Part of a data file

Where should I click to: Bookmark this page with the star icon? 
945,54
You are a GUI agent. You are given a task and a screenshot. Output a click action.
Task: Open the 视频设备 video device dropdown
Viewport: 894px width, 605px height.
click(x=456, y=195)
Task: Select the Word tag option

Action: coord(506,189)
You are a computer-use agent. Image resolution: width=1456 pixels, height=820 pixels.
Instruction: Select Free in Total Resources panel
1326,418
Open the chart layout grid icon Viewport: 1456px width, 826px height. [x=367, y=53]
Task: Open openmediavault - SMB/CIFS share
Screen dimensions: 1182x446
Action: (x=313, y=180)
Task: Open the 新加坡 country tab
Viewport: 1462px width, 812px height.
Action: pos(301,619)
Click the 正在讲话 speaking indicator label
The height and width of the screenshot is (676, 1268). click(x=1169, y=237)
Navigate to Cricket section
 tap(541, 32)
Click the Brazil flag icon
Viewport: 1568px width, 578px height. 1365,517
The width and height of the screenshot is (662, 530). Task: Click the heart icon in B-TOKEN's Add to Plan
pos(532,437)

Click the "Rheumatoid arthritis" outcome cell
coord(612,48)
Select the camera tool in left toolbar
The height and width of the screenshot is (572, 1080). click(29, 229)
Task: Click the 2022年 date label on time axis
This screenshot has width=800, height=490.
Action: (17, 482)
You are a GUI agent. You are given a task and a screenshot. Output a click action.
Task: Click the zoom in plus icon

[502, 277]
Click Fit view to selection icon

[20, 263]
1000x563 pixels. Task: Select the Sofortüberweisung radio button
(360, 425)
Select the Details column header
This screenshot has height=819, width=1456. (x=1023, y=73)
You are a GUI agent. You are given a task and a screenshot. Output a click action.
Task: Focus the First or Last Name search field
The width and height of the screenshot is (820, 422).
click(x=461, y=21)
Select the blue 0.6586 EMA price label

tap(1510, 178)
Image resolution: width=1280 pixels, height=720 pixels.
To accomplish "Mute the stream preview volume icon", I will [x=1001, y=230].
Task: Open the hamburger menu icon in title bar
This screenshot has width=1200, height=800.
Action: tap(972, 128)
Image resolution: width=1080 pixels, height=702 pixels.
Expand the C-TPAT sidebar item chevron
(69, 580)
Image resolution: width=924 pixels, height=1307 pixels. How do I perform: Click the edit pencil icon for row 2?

→ **What is required**
Repeat all of the items above line for line, without changing anything.

→ **Response**
Where should I click to: Bookmark this page with the star icon? 
945,54
You are a GUI agent. You are given a task and a screenshot. Output a click action.
Task: Open the 视频设备 video device dropdown
Viewport: 894px width, 605px height.
click(x=456, y=195)
Task: Select the Word tag option

Action: coord(506,189)
You are a computer-use agent. Image resolution: width=1456 pixels, height=820 pixels.
Instruction: Select Free in Total Resources panel
1326,418
Open the chart layout grid icon Viewport: 1456px width, 826px height. [x=367, y=53]
Task: Open openmediavault - SMB/CIFS share
Screen dimensions: 1182x446
Action: (x=313, y=180)
Task: Open the 新加坡 country tab
Viewport: 1462px width, 812px height.
Action: pos(301,619)
Click the 正在讲话 speaking indicator label
The height and width of the screenshot is (676, 1268). click(x=1169, y=237)
Navigate to Cricket section
 tap(541, 32)
Click the Brazil flag icon
Viewport: 1568px width, 578px height. 1365,517
The width and height of the screenshot is (662, 530). Task: Click the heart icon in B-TOKEN's Add to Plan
pos(532,437)

Click the "Rheumatoid arthritis" outcome cell
coord(612,48)
Select the camera tool in left toolbar
The height and width of the screenshot is (572, 1080). click(29, 229)
Task: Click the 2022年 date label on time axis
This screenshot has width=800, height=490.
Action: (17, 482)
You are a GUI agent. You are given a task and a screenshot. Output a click action.
Task: Click the zoom in plus icon

[502, 277]
Click Fit view to selection icon

[20, 263]
1000x563 pixels. Task: Select the Sofortüberweisung radio button
(360, 425)
Select the Details column header
This screenshot has height=819, width=1456. (x=1023, y=73)
You are a GUI agent. You are given a task and a screenshot. Output a click action.
Task: Focus the First or Last Name search field
The width and height of the screenshot is (820, 422).
click(x=461, y=21)
Select the blue 0.6586 EMA price label

tap(1510, 178)
Image resolution: width=1280 pixels, height=720 pixels.
To accomplish "Mute the stream preview volume icon", I will [x=1001, y=230].
Task: Open the hamburger menu icon in title bar
This screenshot has width=1200, height=800.
Action: tap(972, 128)
Image resolution: width=1080 pixels, height=702 pixels.
Expand the C-TPAT sidebar item chevron
(69, 580)
Image resolution: width=924 pixels, height=1307 pixels. How do I perform: Click the edit pencil icon for row 2?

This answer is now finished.